YOUR ASSIGNMENT:
Every record below should be printed exactly as given.

[Stored data]
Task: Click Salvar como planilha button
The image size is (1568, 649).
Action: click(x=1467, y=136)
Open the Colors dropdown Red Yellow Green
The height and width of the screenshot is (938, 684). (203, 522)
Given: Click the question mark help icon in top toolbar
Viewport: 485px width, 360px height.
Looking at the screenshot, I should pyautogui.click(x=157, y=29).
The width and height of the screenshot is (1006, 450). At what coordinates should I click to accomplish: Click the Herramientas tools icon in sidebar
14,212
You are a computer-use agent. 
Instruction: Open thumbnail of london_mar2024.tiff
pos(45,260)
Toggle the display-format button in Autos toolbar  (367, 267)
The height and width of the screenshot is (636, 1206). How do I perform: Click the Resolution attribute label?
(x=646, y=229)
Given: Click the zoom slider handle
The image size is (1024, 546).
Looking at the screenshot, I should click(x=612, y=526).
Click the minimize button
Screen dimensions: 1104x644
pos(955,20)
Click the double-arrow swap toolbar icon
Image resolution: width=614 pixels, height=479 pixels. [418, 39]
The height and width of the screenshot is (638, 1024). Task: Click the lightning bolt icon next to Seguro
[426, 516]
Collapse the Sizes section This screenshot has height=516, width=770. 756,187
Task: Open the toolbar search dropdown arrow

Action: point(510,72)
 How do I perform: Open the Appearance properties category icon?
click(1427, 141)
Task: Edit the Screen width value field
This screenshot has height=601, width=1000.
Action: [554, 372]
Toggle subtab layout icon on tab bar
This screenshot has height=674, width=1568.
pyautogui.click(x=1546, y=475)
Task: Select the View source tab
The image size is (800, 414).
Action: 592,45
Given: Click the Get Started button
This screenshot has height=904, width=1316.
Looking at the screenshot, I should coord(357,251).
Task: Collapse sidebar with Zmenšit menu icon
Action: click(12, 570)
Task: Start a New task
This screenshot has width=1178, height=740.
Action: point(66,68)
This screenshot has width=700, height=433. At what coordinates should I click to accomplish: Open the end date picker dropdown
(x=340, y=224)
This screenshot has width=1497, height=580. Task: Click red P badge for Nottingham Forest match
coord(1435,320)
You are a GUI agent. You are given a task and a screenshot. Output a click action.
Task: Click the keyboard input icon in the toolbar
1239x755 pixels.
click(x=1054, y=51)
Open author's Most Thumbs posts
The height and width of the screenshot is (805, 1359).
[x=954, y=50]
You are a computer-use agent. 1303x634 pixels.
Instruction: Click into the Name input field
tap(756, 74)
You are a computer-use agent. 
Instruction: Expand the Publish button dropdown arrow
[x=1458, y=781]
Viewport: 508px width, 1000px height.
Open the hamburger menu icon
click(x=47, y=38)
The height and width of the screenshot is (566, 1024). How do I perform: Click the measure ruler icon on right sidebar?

RESPONSE AREA:
Task: Click Salvar como planilha button
The image size is (1568, 649).
Action: click(x=1467, y=136)
Open the Colors dropdown Red Yellow Green
The height and width of the screenshot is (938, 684). (203, 522)
Given: Click the question mark help icon in top toolbar
Viewport: 485px width, 360px height.
Looking at the screenshot, I should pyautogui.click(x=157, y=29).
The width and height of the screenshot is (1006, 450). At what coordinates should I click to accomplish: Click the Herramientas tools icon in sidebar
14,212
You are a computer-use agent. 
Instruction: Open thumbnail of london_mar2024.tiff
pos(45,260)
Toggle the display-format button in Autos toolbar  (367, 267)
The height and width of the screenshot is (636, 1206). How do I perform: Click the Resolution attribute label?
(x=646, y=229)
Given: Click the zoom slider handle
The image size is (1024, 546).
Looking at the screenshot, I should click(x=612, y=526).
Click the minimize button
Screen dimensions: 1104x644
pos(955,20)
Click the double-arrow swap toolbar icon
Image resolution: width=614 pixels, height=479 pixels. [418, 39]
The height and width of the screenshot is (638, 1024). Task: Click the lightning bolt icon next to Seguro
[426, 516]
Collapse the Sizes section This screenshot has height=516, width=770. 756,187
Task: Open the toolbar search dropdown arrow

Action: point(510,72)
 How do I perform: Open the Appearance properties category icon?
click(1427, 141)
Task: Edit the Screen width value field
This screenshot has height=601, width=1000.
Action: [554, 372]
Toggle subtab layout icon on tab bar
This screenshot has height=674, width=1568.
pyautogui.click(x=1546, y=475)
Task: Select the View source tab
The image size is (800, 414).
Action: 592,45
Given: Click the Get Started button
This screenshot has height=904, width=1316.
Looking at the screenshot, I should coord(357,251).
Task: Collapse sidebar with Zmenšit menu icon
Action: click(12, 570)
Task: Start a New task
This screenshot has width=1178, height=740.
Action: point(66,68)
This screenshot has width=700, height=433. At what coordinates should I click to accomplish: Open the end date picker dropdown
(x=340, y=224)
This screenshot has width=1497, height=580. Task: Click red P badge for Nottingham Forest match
coord(1435,320)
You are a GUI agent. You are given a task and a screenshot. Output a click action.
Task: Click the keyboard input icon in the toolbar
1239x755 pixels.
click(x=1054, y=51)
Open author's Most Thumbs posts
The height and width of the screenshot is (805, 1359).
[x=954, y=50]
You are a computer-use agent. 1303x634 pixels.
Instruction: Click into the Name input field
tap(756, 74)
You are a computer-use agent. 
Instruction: Expand the Publish button dropdown arrow
[x=1458, y=781]
Viewport: 508px width, 1000px height.
Open the hamburger menu icon
click(x=47, y=38)
The height and width of the screenshot is (566, 1024). How do I perform: Click the measure ruler icon on right sidebar?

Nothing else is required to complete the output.